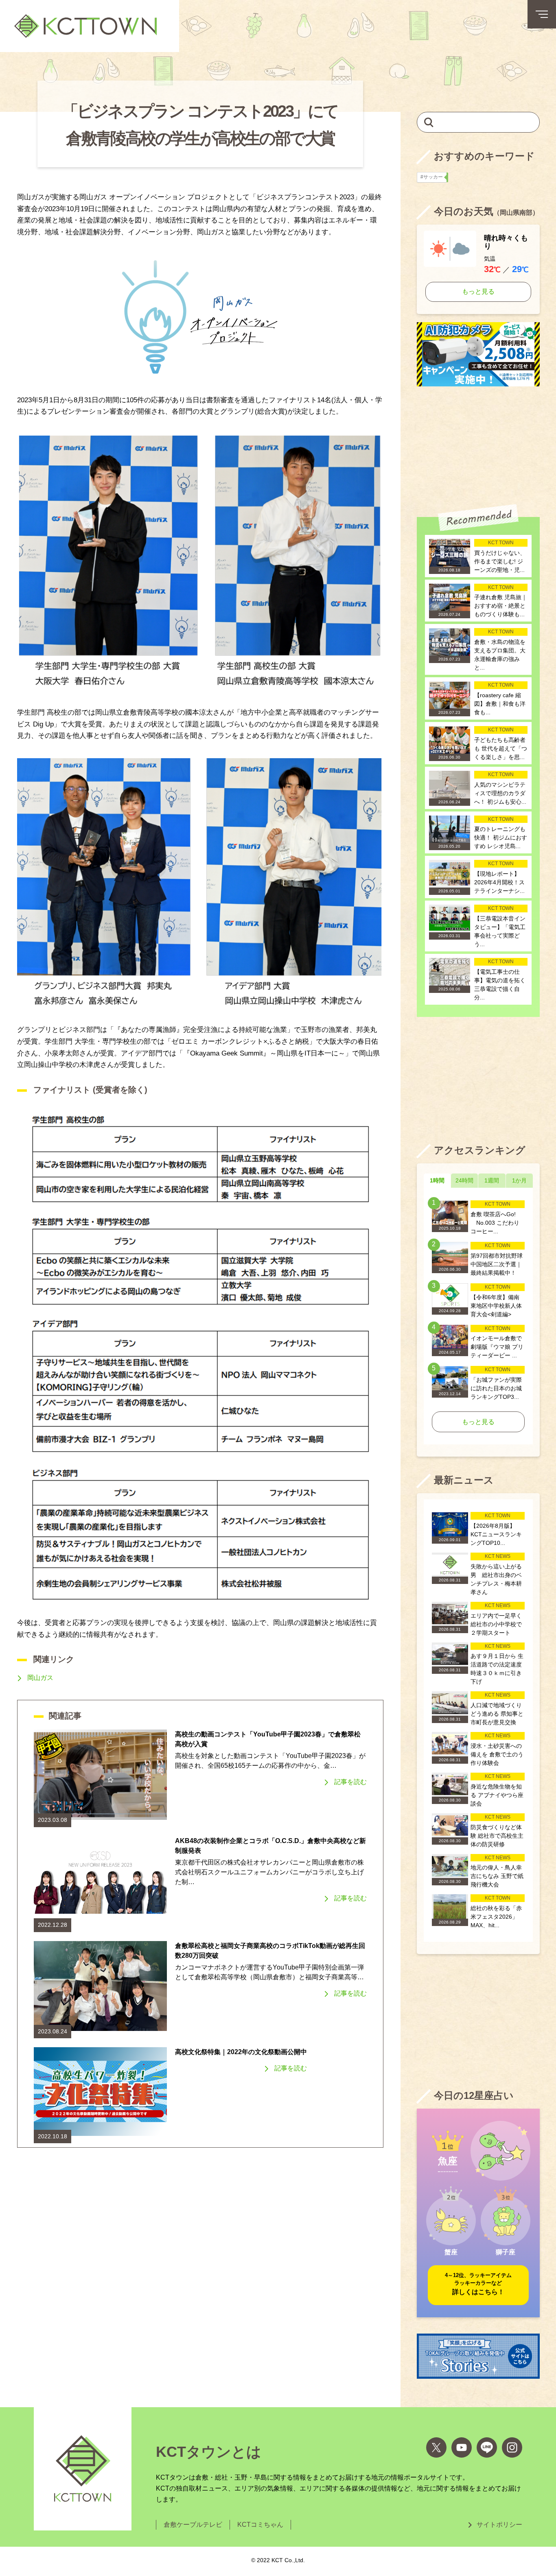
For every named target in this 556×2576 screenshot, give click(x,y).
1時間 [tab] (437, 1180)
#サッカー (433, 177)
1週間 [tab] (491, 1180)
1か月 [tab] (519, 1180)
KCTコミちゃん (260, 2524)
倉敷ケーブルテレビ (193, 2524)
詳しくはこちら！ (478, 2283)
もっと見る (478, 291)
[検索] (428, 121)
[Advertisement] (478, 445)
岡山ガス (40, 1677)
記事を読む (350, 1781)
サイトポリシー (499, 2524)
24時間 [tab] (464, 1180)
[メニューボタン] (542, 14)
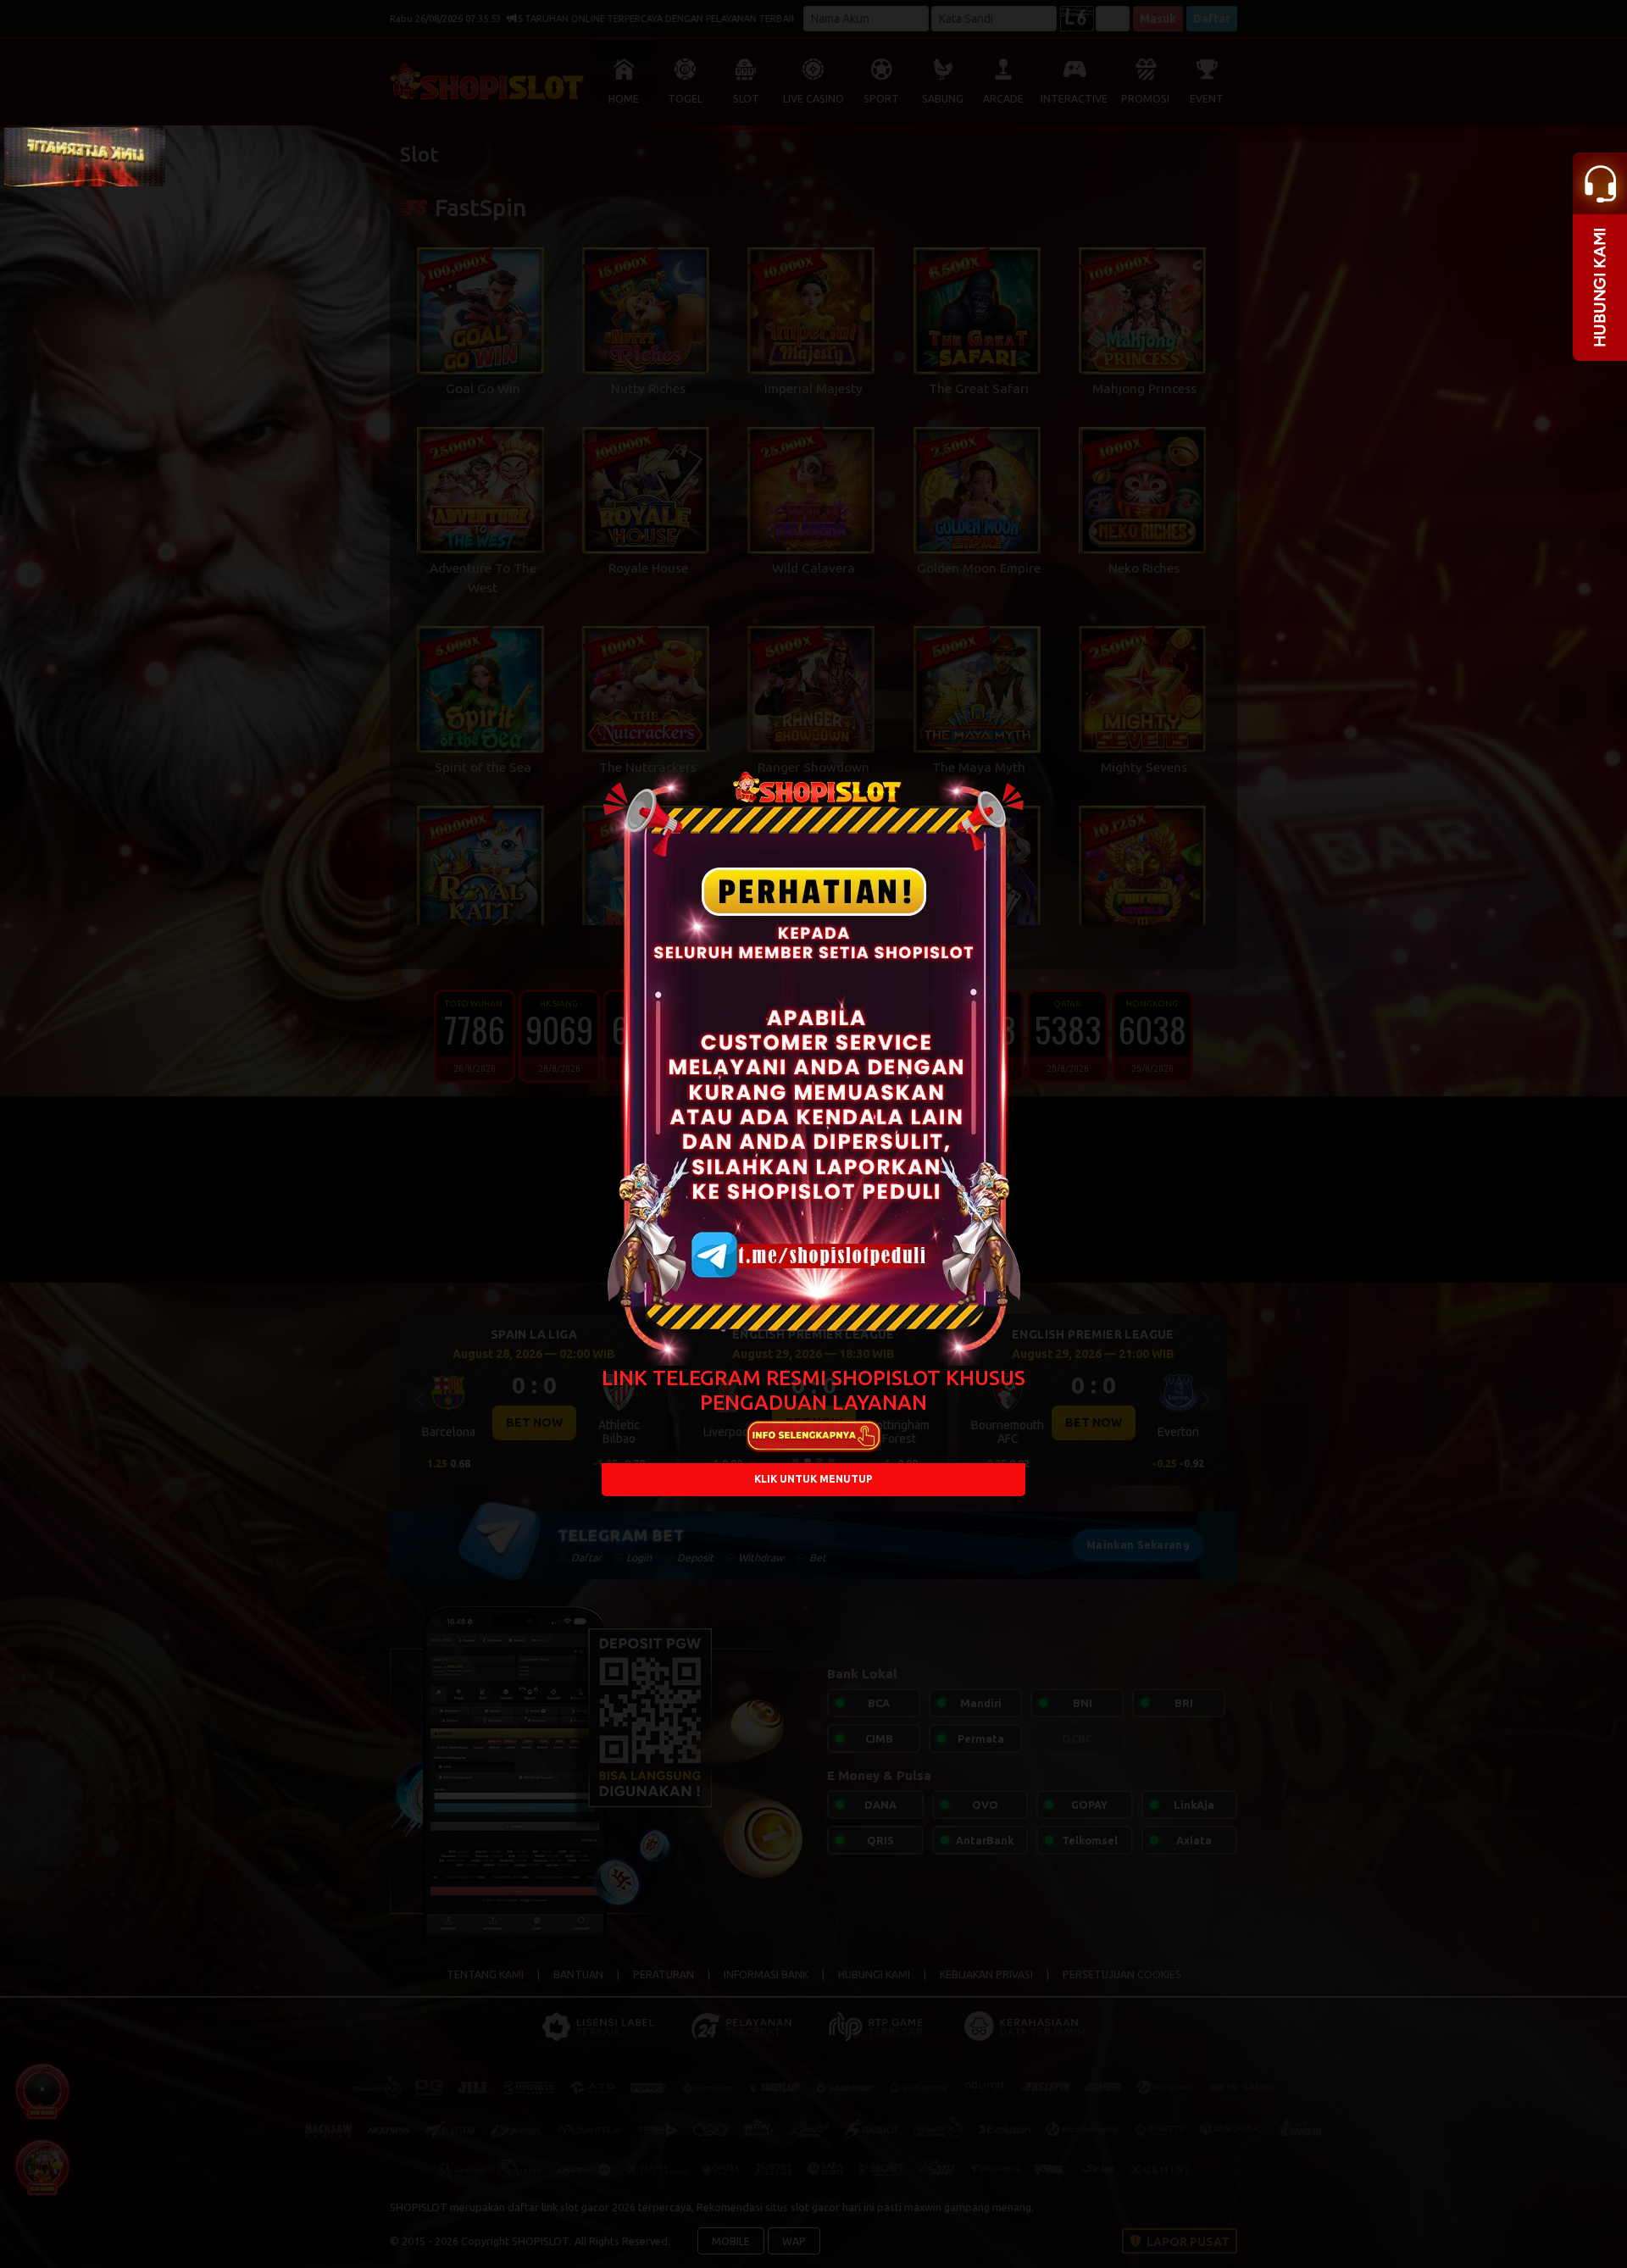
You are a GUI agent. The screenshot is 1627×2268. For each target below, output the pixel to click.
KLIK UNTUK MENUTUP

---

(Work item) Output each record exactly as it appears, but not the pictures.

(Expected answer)
For every named target in this 556×2576 screenshot, give click(x,y).
1時間 [tab] (437, 1180)
#サッカー (433, 177)
1週間 [tab] (491, 1180)
1か月 [tab] (519, 1180)
KCTコミちゃん (260, 2524)
倉敷ケーブルテレビ (193, 2524)
詳しくはこちら！ (478, 2283)
もっと見る (478, 291)
[検索] (428, 121)
[Advertisement] (478, 445)
岡山ガス (40, 1677)
記事を読む (350, 1781)
サイトポリシー (499, 2524)
24時間 [tab] (464, 1180)
[メニューボタン] (542, 14)
You are a GUI agent. The screenshot is 1627×2268. For each target below, output the pixel to click.
KLIK UNTUK MENUTUP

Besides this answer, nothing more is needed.